▸ What is asked
Render each line of all the rows below as a Markdown table with the columns Number and Line, numbering the lines in order and leaving out any blank ones.

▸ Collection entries
^^^^^^^^

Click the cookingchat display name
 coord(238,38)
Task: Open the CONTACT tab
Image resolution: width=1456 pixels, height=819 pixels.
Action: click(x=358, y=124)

^^^^^^^^

▸ Answer below
| Number | Line |
|---|---|
| 1 | Click the cookingchat display name |
| 2 |  coord(238,38) |
| 3 | Task: Open the CONTACT tab |
| 4 | Image resolution: width=1456 pixels, height=819 pixels. |
| 5 | Action: click(x=358, y=124) |